I had read accounts of many reunions that describe deep commonality with one’s biological kin, so I wasn’t surprised per se when those pieces started falling into place. I even try to caution myself not to read too deeply into things. I like Frangelico. She likes Frangelico. Lots of people like Frangelico, after all. But it is with almost giddy delight that I observe the growing list of things. It’s not specifically Frangelico or an aversion to movie violence, or a love of reading, or sculpting in clay, or enjoying performing in theater, or doing graphic design. It’s the mass of those things that is remarkable and it just feels so good.

Each time we talk I feel a growing confidence in us both, a sense of permanence in our relationship. I still feel afraid that she will change her mind and decide it’s just too much or that she does not want to face any possible negativity if I am revealed. I have put the pacing of our reunion and any revelation of me to her family or friends entirely in her hands, and I think that is only fair. I have no risk at all – all the risk is on her side. But ceding that control invokes its own set of anxieties and I find myself hoping more than anything that she reveals me to someone – anyone – sooner than later because that would make it very difficult for her to just slip away. Honestly I am almost positive that won’t happen, but I can’t help worrying a little, too. Indeed, she told me that she is planning to reveal me to my brother this Christmas when she is visiting, and I am more joyful about that than it seems logical to be.

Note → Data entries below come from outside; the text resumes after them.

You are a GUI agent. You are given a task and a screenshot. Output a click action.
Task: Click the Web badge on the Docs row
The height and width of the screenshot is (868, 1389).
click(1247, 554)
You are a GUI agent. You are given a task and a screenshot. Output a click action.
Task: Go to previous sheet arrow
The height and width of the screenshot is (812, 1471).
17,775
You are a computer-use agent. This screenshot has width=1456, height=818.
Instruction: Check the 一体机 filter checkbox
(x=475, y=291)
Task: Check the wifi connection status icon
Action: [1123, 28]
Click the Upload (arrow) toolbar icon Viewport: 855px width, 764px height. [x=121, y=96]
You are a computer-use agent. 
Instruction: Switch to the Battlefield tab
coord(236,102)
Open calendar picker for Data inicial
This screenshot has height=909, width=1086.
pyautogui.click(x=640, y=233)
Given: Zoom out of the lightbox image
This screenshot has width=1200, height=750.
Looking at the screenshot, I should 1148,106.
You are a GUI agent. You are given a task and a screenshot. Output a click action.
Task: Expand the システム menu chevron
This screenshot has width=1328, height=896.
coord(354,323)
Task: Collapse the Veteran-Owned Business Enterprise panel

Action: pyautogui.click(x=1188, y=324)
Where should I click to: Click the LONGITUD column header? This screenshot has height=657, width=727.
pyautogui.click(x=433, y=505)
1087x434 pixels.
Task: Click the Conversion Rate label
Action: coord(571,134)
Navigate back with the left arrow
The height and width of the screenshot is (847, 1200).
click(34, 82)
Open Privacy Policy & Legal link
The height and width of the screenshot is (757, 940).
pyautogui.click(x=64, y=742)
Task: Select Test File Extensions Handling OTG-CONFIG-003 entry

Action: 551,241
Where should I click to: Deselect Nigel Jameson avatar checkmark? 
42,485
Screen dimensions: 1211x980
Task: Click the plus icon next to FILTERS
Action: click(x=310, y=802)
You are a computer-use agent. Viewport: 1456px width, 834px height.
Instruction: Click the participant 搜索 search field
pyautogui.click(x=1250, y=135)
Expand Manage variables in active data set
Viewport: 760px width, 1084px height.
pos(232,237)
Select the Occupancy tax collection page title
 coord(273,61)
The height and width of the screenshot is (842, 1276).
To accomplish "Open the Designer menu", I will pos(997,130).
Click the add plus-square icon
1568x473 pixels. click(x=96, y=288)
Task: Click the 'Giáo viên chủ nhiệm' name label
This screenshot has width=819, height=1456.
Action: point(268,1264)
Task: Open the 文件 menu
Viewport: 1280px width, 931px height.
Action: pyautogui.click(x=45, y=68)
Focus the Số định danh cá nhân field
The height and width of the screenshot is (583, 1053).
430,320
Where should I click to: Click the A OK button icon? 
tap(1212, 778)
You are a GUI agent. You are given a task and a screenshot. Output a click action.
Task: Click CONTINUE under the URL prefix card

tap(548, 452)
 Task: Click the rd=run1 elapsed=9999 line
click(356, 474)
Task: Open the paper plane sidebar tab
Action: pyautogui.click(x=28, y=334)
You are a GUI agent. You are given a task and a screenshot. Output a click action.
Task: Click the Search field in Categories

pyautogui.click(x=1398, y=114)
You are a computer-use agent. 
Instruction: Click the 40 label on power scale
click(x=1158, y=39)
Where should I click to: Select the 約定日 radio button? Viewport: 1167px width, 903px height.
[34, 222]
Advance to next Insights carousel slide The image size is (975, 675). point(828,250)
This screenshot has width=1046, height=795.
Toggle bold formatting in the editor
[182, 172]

I realized that revealing me carries the statement ‘This is my daughter. This relationship is important to me. I want you to know her too.’ The statement implies pride and permanence. It is a definitive answer to the question ‘Do you want to know me?’ When I unpack my desires this way I feel amazed at my gall and egotism for expecting such a thing, after only two weeks – or two minutes even!! – of knowing one another. So I take a deep breath and remind myself to let things unfold and to enjoy the rosebud as much as the fully open bloom.